◆ 任务说明 1
请将文档正文中从“from bs4 import”到“soup = BeautifulSoup(html, features='lxml')”的部分一字不差地抄写下来。

◆ 文档正文
=====

提取Oilprice新闻信息,并使用R包进行情感分析

该文章已生成可运行项目,

1. 爬取Oil price

from bs4 import BeautifulSoup
import time
from urllib.request import urlopen
import re
import pandas as pd
from sklearn.feature_extraction.text import CountVectorizer

#爬取首页
url = 'https://oilprice.com/Energy/Crude-Oil/'
html = urlopen(url).read().decode('utf-8')
soup = BeautifulSoup(html, features='lxml')
Title = []
Date  = []
all_title=soup.find_all('h2',class_='categoryArticle__title')#查找标签
for x in all_title:
    Title.append(str(x))
all_date = soup.find_all('p', {"class": "categoryArticle__meta"})
for x in all_date:
    Date.append(str(x))    
Excerpt = re.findall(r'<p class="categoryArticle__excerpt">(.+?)</p>', html, flags=re.DOTALL)              
page= pd.DataFrame({'Title':Title,'Date and Author':Date,'Excerpt':Excerpt})
page.to_excel(str(1) + '.xlsx')

=====

(数据行)
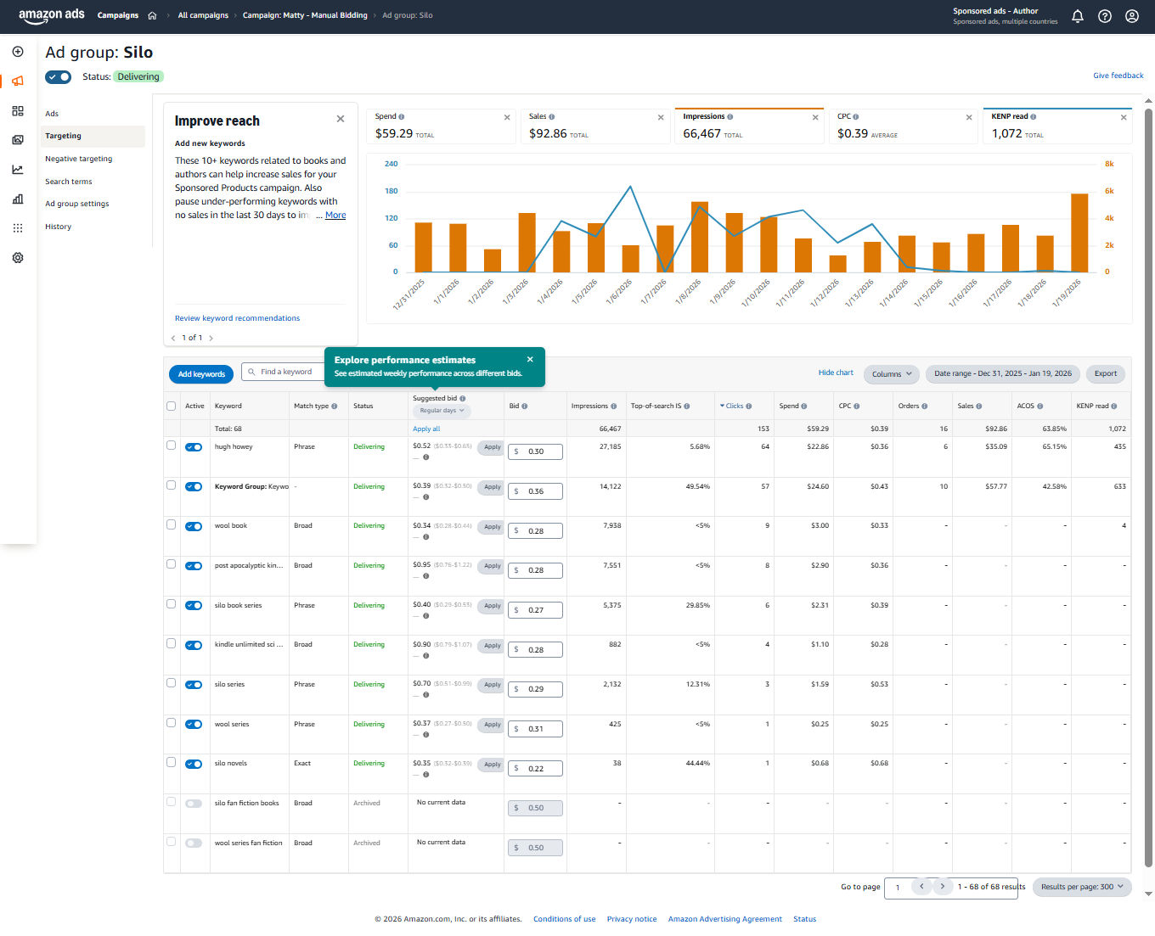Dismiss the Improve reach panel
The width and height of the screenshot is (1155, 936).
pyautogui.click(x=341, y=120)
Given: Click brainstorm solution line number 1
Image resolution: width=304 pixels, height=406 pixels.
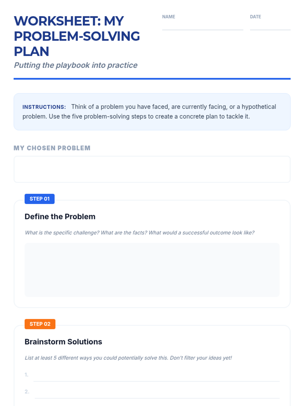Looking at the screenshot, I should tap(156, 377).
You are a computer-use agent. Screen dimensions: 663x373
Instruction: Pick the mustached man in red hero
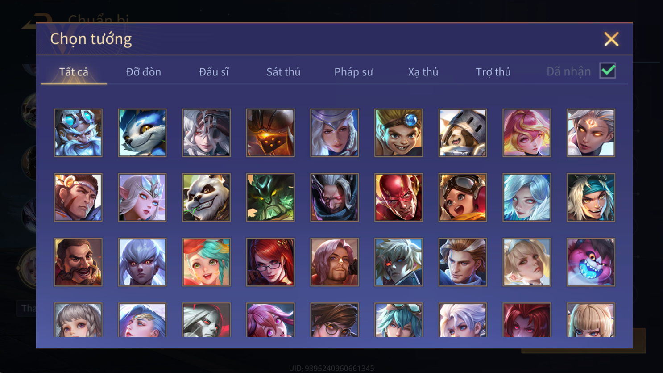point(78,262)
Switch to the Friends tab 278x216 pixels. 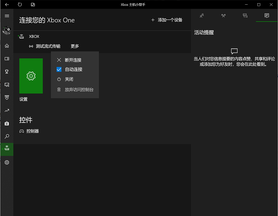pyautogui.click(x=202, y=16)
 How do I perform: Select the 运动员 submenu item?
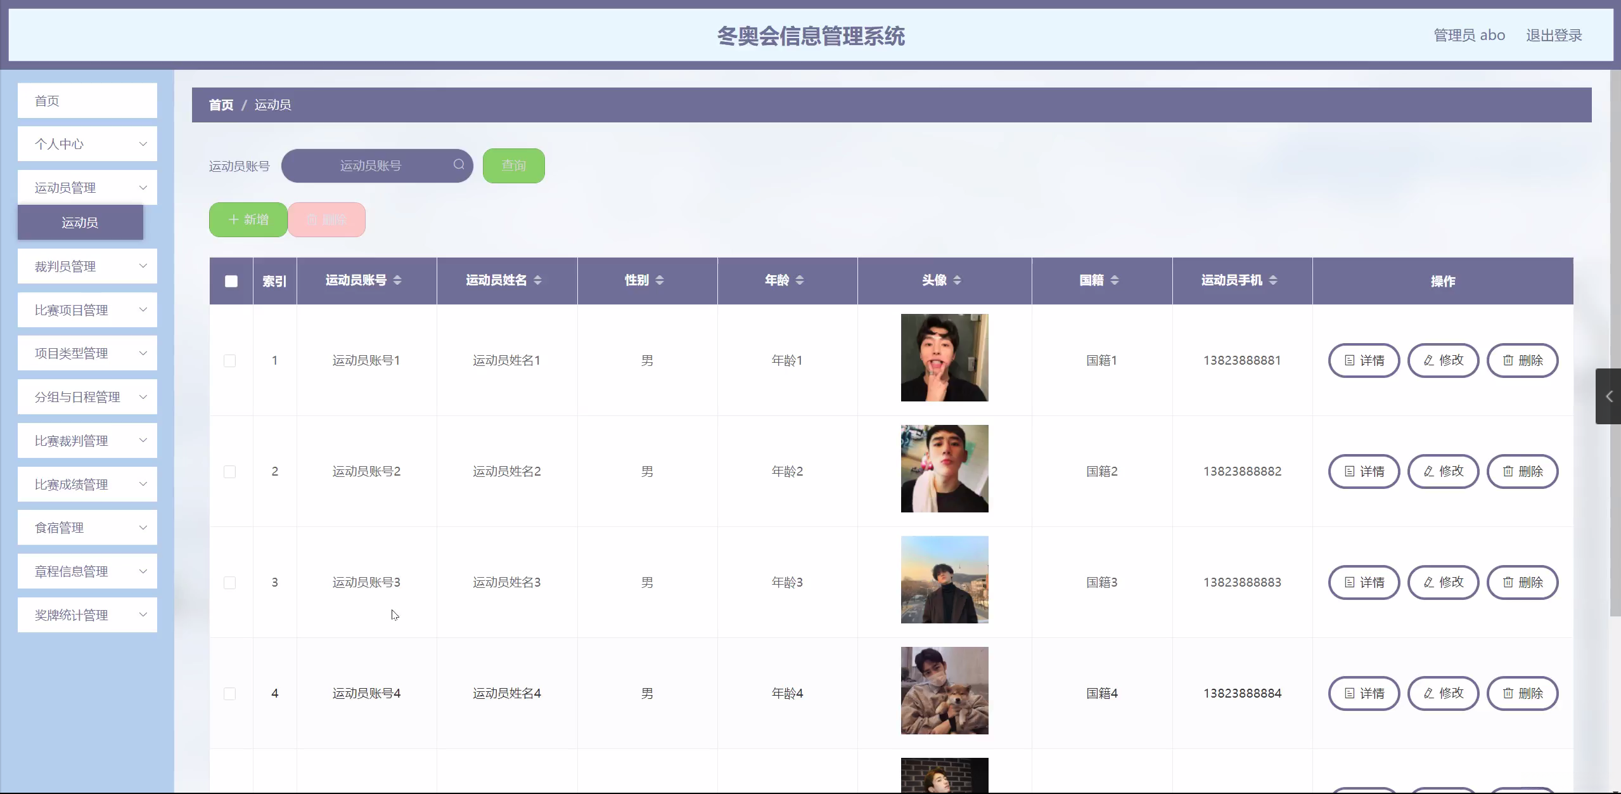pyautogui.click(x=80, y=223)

=====

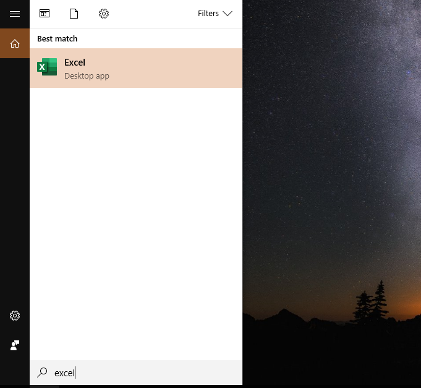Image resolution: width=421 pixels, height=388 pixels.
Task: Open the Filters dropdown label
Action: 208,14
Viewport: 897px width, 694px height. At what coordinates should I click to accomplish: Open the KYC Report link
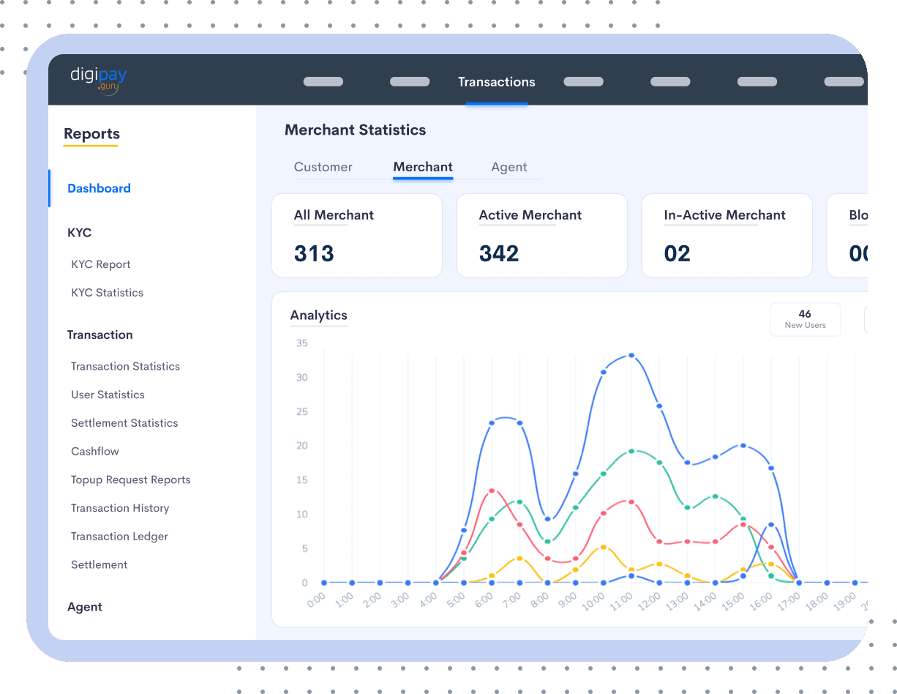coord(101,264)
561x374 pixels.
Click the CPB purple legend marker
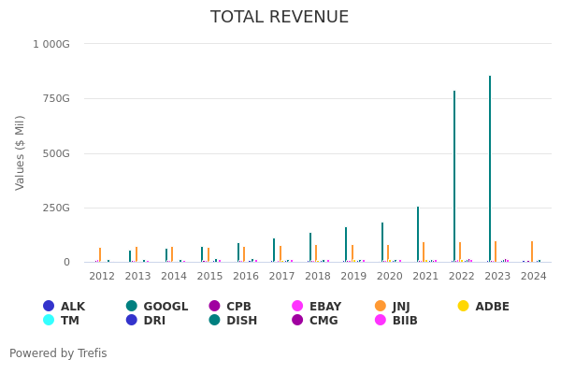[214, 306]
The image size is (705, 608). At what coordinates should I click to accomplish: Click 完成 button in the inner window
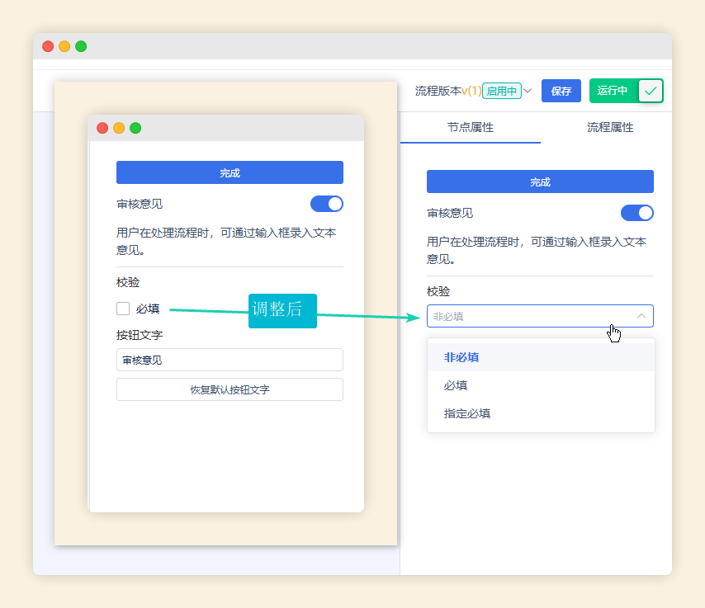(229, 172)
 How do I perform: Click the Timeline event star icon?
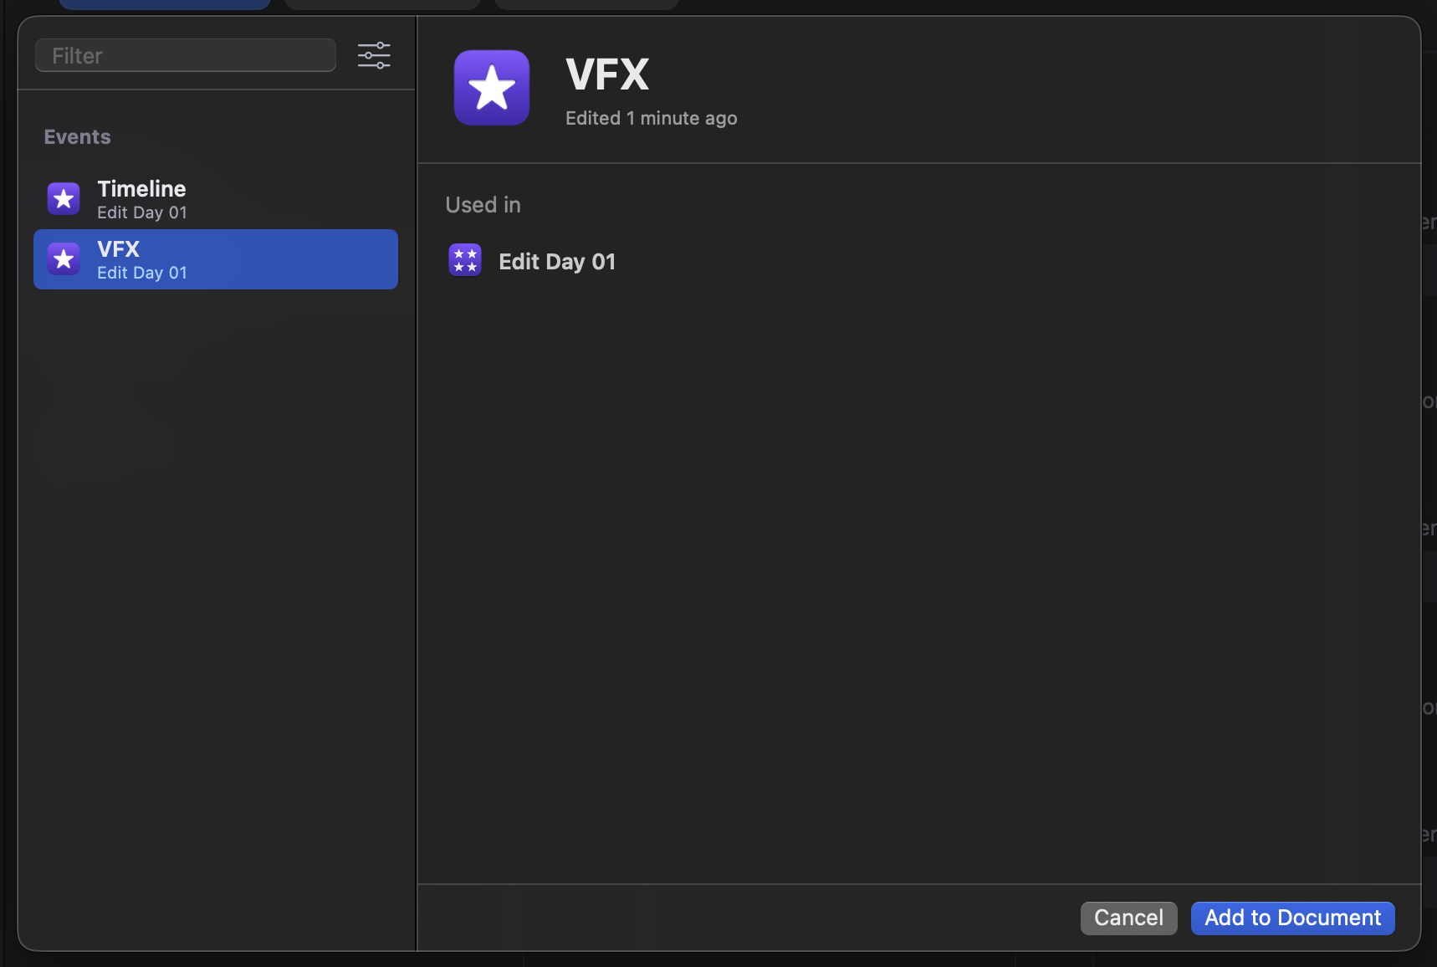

=====

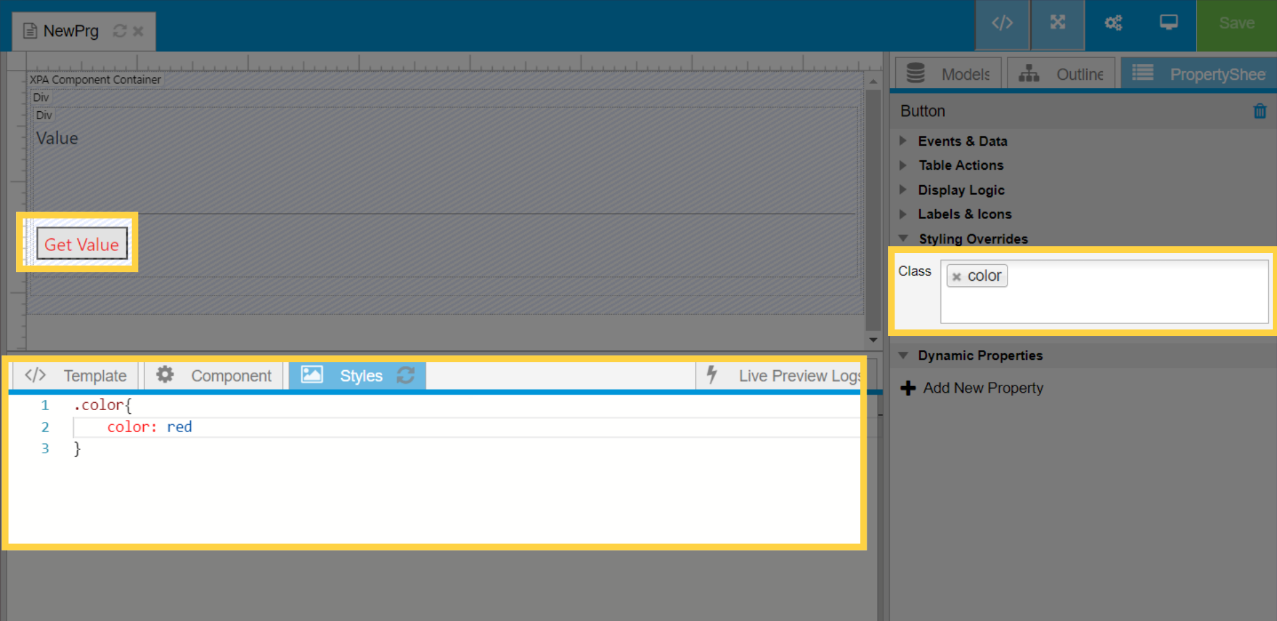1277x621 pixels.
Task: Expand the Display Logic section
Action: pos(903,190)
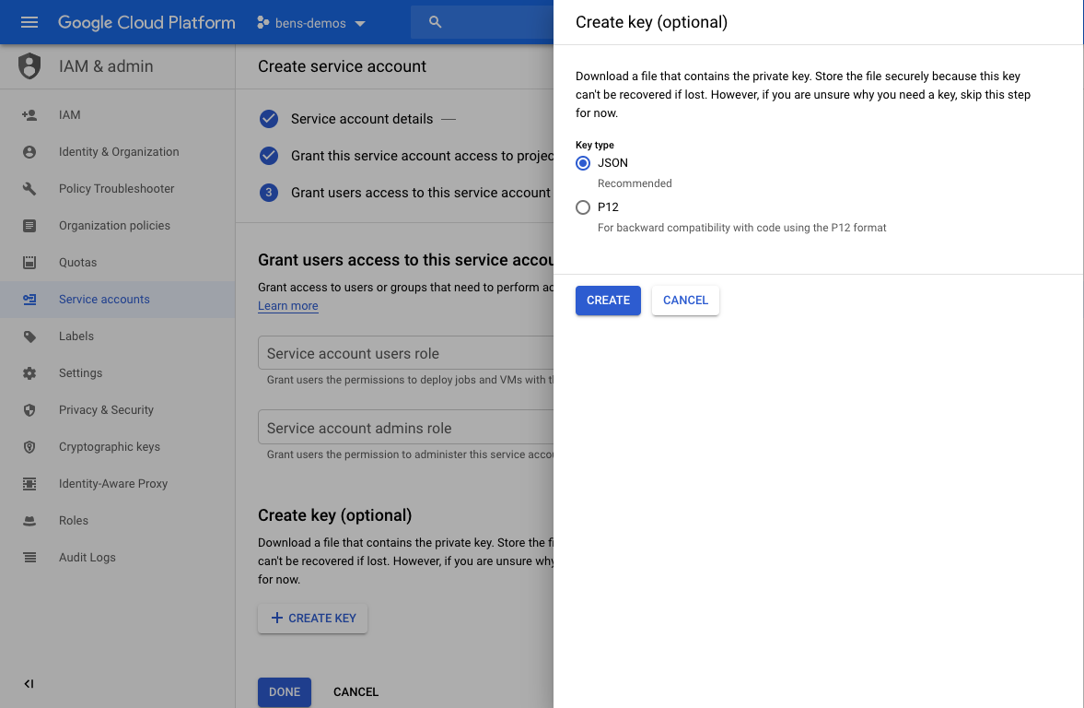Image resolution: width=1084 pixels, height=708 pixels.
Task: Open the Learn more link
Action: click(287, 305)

=====

◆ 任务说明 2
列出记录中所有包含字符串“perform”的行。

◆ 正确答案 1
from bs4 import BeautifulSoup
import time
from urllib.request import urlopen
import re
import pandas as pd
from sklearn.feature_extraction.text import CountVectorizer

#爬取首页
url = 'https://oilprice.com/Energy/Crude-Oil/'
html = urlopen(url).read().decode('utf-8')
soup = BeautifulSoup(html, features='lxml')

◆ 正确答案 2
 How do I perform: Select the 运动员 submenu item?
 How do I perform: Click the Timeline event star icon?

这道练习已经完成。